Our services are available to all California residents, as we do not discriminate on the basis of race, ethnicity, color, size, religion, creed, gender identity, gender expression, age, national origin, ability, marital status, sexual orientation, or military status.
Why we specialize in services for Black and African American people from the African Diaspora
Non-culturally responsive or affirmative services continue to contribute to disparities and how mental health services are sought, viewed, and utilized by people who identify as Black, African American from the African Diaspora, and having African Ancestry, which is why we are intentional in offering culturally-specific offerings for healing that are rooted in Multiculturalism, Afrocentrism, and Black Psychology principles.
In serving people of African Ancestry, it imperative to take into account collective resilience and strengths of the Black/African American Diaspora community, to combat the adverse impacts of systemic oppression, intergenerational trauma, and the residuals history of medical injustice, scientific racism, diagnostic-related ethnocentric bias, racial profiling, and race-based psychiatric diagnoses, that contribute to how people of African Ancestry continue being under and inappropriately served.
Differences in mental health experiences indicate the necessity for culturally affirmative treatment options, that promote strength, unity, validation, liberation, empowerment, and hope.
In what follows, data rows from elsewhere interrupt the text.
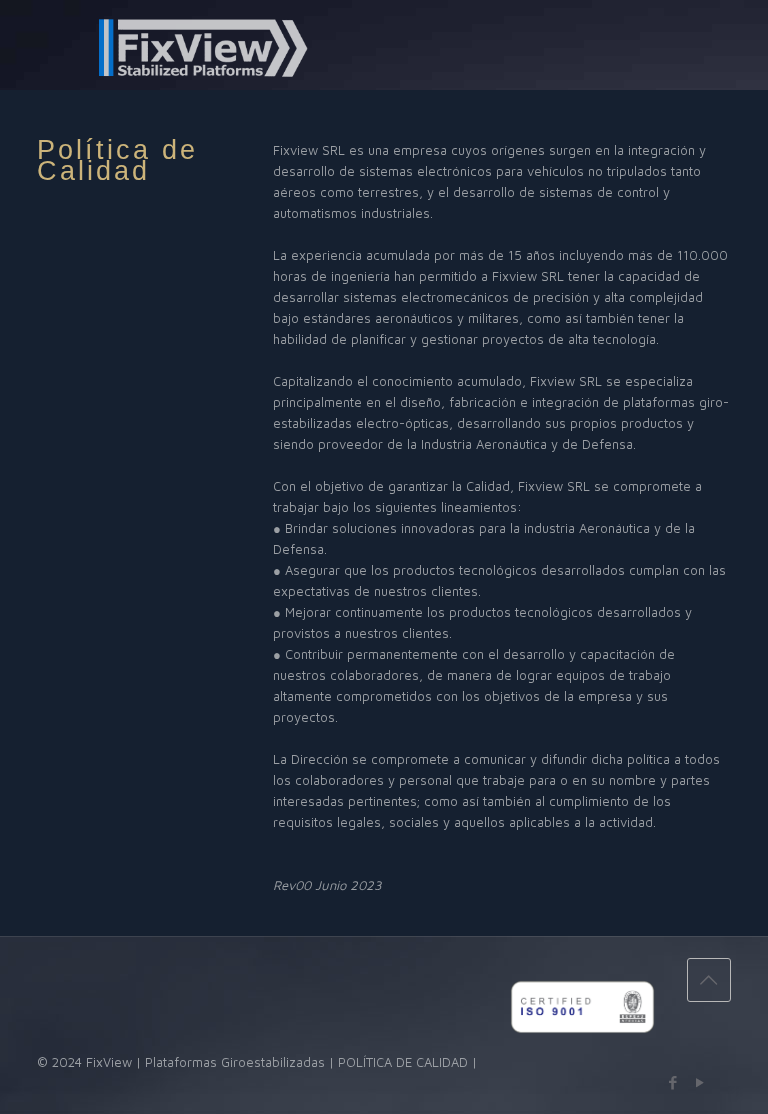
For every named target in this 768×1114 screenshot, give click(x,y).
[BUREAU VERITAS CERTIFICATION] (582, 1062)
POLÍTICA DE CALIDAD (403, 1062)
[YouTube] (700, 1082)
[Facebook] (673, 1082)
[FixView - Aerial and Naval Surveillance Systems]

Offerings of healing for people who identify as BIPOC
The acronym BIPOC highlights the identities of Black, Indigenous, and People of Color from various racial, geographic, linguistic, ethnic, and cultural backgrounds, who identify as Non-White.
“BIPOC” references “Black and Indigenous” people specifically to acknowledge that these communities still bear the impact of slavery and genocide in the U.S., that continues to perpetuate harm, health disparities, systemic racism, cultural erasure, invalidation, discrimination, and oppression of Black and Indigenous individuals in unique ways.
Overall, we validate the fact that not all “People of Color” or Non-White people in the U.S. have the same experiences, and even if the acronym directly references every racial and ethnic group, it could still effectively invalidate individual experiences, so we do not regard BIPOC as a blanket label, and instead view the acronym as an invitation of community and allyship for individuals with lived experience as Non-White and being impacted by racism, oppression, capitalism, imperialism, and White Supremacy.
We are mindful in our efforts to not diminish individual experiences and cultural identities, and not perpetuate the historical minimization of the voices of those who need to be heard.